Здесь можно расслышать то Маяковского почти неизбежного для взрослевших в советское время:
Через ущелие боли моей головы
дует сквозняк прегрешений всего человечества,
то фольклор (а вслед за тем и русский рок, как раз начинавшийся в его время):
Тут пятый тёмный угол по-вороньему каркнул,
а валенок спрыгнул с печи да плясать давай
Иногда он очень напоминает своего чуть старшего ровесника и тёзку Башлачёва:
..закваска вина и любви, убийства и похоти жажда.

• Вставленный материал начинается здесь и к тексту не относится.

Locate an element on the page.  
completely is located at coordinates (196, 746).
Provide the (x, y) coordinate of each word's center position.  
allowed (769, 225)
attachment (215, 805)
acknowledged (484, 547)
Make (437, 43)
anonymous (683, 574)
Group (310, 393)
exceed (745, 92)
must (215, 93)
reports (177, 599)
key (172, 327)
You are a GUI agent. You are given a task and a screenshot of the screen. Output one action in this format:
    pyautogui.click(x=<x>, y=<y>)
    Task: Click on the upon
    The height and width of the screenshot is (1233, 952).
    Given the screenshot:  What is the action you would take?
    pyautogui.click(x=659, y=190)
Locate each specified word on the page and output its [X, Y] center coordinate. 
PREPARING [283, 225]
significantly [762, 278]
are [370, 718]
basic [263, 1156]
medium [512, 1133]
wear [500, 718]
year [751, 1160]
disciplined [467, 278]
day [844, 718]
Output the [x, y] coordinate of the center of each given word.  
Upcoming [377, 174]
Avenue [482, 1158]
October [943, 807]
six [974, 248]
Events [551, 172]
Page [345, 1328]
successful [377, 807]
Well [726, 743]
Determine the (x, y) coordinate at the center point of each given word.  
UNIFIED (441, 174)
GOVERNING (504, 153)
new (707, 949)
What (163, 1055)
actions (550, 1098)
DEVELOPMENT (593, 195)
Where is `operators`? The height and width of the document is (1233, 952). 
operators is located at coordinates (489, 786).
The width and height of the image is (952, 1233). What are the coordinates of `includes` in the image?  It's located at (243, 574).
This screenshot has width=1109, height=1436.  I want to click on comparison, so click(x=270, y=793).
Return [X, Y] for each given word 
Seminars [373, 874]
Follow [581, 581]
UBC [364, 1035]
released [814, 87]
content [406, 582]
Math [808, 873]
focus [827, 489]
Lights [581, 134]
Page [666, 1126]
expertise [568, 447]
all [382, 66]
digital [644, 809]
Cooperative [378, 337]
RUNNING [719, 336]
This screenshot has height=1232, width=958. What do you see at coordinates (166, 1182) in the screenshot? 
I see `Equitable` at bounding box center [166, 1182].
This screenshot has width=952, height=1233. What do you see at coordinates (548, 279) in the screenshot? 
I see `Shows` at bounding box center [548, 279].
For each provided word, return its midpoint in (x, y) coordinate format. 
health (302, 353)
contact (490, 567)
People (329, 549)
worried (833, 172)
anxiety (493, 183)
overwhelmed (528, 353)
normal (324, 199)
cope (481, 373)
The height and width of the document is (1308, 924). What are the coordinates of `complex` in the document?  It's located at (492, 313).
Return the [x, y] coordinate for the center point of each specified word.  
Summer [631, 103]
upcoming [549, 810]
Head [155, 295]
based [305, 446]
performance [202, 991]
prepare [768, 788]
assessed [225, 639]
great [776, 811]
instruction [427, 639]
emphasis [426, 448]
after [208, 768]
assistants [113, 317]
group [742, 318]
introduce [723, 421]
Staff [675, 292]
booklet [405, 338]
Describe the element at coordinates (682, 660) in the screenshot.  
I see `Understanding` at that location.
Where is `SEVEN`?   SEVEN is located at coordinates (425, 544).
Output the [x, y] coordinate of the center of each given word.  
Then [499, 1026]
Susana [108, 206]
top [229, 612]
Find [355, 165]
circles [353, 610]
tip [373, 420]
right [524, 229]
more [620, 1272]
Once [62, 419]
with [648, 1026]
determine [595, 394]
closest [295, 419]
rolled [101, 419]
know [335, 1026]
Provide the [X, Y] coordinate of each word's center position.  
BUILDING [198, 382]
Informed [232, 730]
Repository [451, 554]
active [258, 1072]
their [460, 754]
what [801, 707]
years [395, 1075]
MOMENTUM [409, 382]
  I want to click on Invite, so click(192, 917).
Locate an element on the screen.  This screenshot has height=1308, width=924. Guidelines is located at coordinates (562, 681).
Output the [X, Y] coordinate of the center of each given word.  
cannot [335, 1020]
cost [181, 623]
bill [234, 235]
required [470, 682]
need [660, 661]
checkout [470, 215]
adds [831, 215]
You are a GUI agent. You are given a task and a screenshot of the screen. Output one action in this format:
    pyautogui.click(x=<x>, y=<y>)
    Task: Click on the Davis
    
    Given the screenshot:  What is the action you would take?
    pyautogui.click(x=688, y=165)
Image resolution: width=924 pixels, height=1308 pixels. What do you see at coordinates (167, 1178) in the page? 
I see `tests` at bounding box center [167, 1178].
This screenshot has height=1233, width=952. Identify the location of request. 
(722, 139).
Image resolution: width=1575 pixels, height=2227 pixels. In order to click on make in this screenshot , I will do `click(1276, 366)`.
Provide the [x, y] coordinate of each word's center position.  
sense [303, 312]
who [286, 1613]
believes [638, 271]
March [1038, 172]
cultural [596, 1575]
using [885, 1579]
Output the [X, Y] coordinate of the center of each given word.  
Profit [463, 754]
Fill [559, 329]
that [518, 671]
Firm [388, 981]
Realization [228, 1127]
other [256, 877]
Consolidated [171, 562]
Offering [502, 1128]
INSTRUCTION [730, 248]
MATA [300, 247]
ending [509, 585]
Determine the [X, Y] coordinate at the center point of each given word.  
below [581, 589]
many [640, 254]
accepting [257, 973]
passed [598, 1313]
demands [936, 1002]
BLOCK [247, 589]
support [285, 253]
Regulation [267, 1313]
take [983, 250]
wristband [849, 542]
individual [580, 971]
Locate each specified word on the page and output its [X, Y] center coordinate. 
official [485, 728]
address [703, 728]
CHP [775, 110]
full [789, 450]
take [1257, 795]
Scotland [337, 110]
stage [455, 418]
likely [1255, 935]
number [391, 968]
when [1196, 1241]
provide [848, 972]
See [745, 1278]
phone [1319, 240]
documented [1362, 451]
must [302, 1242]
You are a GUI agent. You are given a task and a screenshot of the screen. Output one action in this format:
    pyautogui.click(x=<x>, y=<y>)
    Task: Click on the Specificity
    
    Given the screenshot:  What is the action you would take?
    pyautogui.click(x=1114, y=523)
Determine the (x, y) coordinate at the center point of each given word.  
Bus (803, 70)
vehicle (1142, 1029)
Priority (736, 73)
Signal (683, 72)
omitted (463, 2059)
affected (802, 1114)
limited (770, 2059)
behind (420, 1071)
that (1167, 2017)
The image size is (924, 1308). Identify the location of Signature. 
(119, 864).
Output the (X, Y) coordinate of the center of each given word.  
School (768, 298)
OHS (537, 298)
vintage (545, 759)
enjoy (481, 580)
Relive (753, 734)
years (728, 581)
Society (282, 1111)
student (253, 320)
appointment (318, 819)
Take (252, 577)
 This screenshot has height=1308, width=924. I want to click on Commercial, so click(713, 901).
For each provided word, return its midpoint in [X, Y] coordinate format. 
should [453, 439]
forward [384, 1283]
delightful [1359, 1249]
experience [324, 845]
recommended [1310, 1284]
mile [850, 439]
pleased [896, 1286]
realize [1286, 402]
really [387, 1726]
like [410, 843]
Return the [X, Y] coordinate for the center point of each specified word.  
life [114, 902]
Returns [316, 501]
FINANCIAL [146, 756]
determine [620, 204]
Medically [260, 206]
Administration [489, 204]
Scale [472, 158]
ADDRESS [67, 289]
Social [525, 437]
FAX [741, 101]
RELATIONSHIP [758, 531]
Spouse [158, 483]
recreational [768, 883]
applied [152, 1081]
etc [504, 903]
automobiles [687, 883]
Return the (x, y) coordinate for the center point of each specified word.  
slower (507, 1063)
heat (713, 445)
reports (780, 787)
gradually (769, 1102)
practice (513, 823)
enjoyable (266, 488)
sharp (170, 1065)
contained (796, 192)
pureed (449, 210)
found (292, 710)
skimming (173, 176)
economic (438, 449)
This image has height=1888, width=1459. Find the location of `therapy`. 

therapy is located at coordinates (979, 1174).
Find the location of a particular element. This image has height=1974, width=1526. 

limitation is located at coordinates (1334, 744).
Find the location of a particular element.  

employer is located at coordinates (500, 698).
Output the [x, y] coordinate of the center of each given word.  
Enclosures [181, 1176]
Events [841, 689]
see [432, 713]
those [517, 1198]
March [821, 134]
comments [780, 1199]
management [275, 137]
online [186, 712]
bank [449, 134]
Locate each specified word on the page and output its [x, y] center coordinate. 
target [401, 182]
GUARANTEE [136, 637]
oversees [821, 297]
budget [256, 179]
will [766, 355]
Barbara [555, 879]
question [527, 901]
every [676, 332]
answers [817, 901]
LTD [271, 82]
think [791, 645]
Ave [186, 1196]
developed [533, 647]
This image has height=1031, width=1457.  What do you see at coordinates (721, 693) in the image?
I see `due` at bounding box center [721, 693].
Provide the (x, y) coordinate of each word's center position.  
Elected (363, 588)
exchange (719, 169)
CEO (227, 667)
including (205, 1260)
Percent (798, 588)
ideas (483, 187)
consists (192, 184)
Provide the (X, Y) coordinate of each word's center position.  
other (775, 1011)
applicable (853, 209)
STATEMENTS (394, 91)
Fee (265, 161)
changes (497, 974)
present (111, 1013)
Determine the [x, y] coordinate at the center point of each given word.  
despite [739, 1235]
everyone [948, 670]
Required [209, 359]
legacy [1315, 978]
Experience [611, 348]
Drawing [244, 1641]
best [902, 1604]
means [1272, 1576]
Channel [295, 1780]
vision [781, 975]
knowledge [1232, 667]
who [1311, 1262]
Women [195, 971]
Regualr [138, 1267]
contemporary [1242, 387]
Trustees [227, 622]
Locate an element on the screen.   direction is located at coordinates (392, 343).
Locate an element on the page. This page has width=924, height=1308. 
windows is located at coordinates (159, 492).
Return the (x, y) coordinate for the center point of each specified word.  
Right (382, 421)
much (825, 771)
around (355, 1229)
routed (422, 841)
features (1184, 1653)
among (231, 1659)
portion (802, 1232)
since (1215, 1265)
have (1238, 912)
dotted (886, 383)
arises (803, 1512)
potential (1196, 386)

Я впился в неё исподнизу голодною трещиной
и будто бы кровью чужою губы испачкал,
потом превратился в сплошные жадные губы
А ночь, перейдя за третью последнюю пачку
сухих сигарет, пошла внезапно на убыль.
На другом полюсе явно усвоенных им влияний «бродская» нарочитая рассудочность (замедляющая стремительное внутреннее движение не без насилия над ним): «Возраст есть геометрия измерение пройденного расстояния»; «бродские» длинные строки (в которых он несколько вязнет), переламывающие слово посередине:
Следует, смерть для неё это предел, нарисованный
мелком берцовой кости очертание мета-
физической вечности, состоящей из лет.
И анжамбеманы:
Ответный мой кивок
есть завершение приветствия знакомцев,
как говорится, шапочных,
демонстрирующие «бродский» показной цинизм: «Так, женская нога всего лишь снятый / с неё чулок и ничего нет под чулком»; иногда прямо-таки интонационные цитаты из тогда ещё живого и не канонизированного классика: «Нет, в наше время папироса значит больше, / чем насыщенье этой папиросой».
Кто и что ещё? Может быть, Высоцкий, тоже почти неизбежный для родившихся в шестидесятые; может быть, авторская песня с её нарочитой, принципиальной неформальностью, как бы неумелостью как гарантиями подлинности и искренности высказывания. (Впрочем, у Банникова неумелость не так уж редко вполне настоящая. Правда, у него она ещё и от стремления поскорее выговорить большие объёмы внутреннего движения, и от обилия не вполне подвластной ему самому, недообузданной внутренней силы).
Следы всего этого способны уживаться иной раз в пределах одного и того же стихотворения. Но из-под всех этих влияний он выбивается.
Когда идут вперёд сгущают грудью, лбом
пространство
говорит он, и в этом, вроде бы совсем не военном, стихотворении мы вдруг отчётливо слышим голос поэта другой войны, Второй мировой: «Когда на смерть идут поют, / А перед этим / можно плакать» (Семён Гудзенко).